Le tappe conclusive dell’Alta via dei Giganti portano al Rifugio Walter Bonatti, affacciato su di un panorama che abbraccia la catena del Monte Bianco, dal Col de la Seigne al Col Ferret, e alla Val Farret  per poi concludersi nella celeberrima Courmayeur.

TRA LE VETTE PIU' ALTE D'ITALIA
L’ALTA VIA NATURALISTICA

Un altro esempio di grande trekking è costituito da L'Alta Via n.2 (o Alta Via Naturalistica) che conduce da Courmayeur a Donnas nel contesto magnifico del Parco Nazionale del Gran Paradiso e del Parco Regionale Mont Avic in Valle d'Aosta.

L'itinerario segue la destra orografica della Dora Baltea ed è suddiviso in 14 tappe giornaliere che sono alla portata di tutti gli appassionati del trekking.

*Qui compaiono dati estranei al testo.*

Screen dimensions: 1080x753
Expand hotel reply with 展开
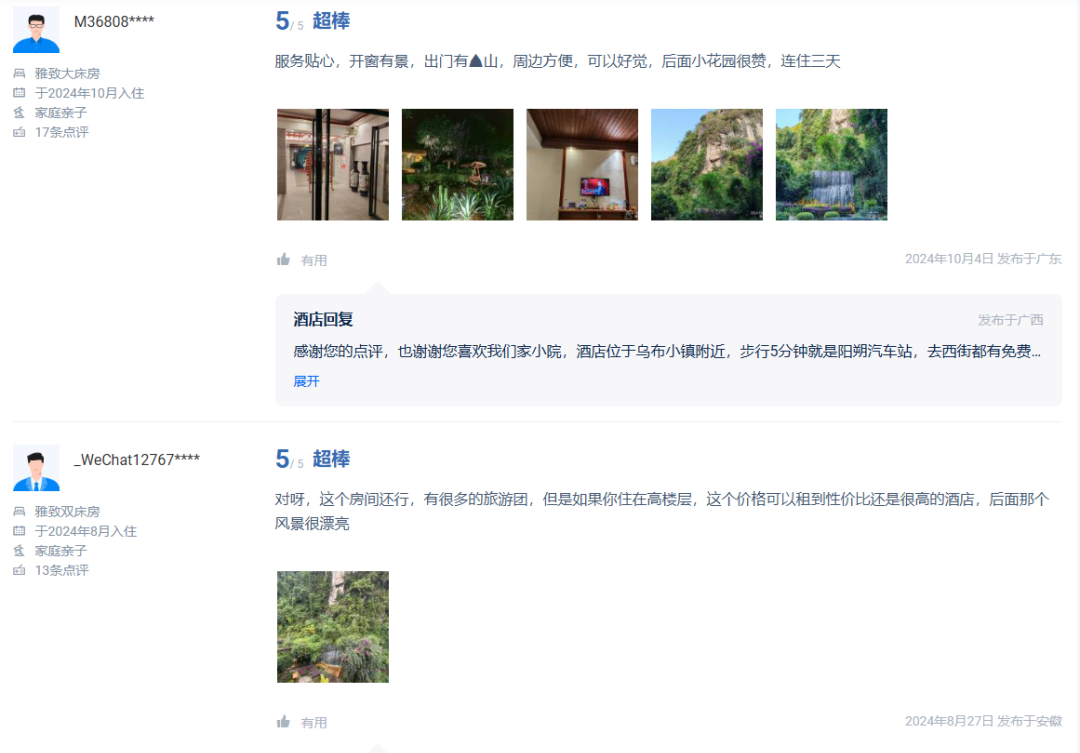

Si cammina lungo sentieri ben tracciati ed perfettamente segnalati che richiedono in media 3-5 ore di marcia, offrendo svariati punti di sosta come campeggi, bivacchi, rifugi ed alberghi. Percorribile nei mesi estivi, il percorso scende, quasi ad ogni tappa, nel fondovalle dove è possibile usufruire dei servizi presenti nei paesi oppure interrompere il tragitto con rientro in autobus.

Nella natura ancora intatta di media ed alta montagna (la quota media è 2000 metri con picchi di 3.000 metri), l'Alta Via si snoda in zone selvagge dai paesaggi suggestivi, regno del camoscio, degli stambecchi e del volo delle aquile reali.

Le aree abitate regalano la chance di scoprire le origini antiche delle tradizioni e dell’artigianato valdostani e di poter apprezzare la ricca gastronomia locale.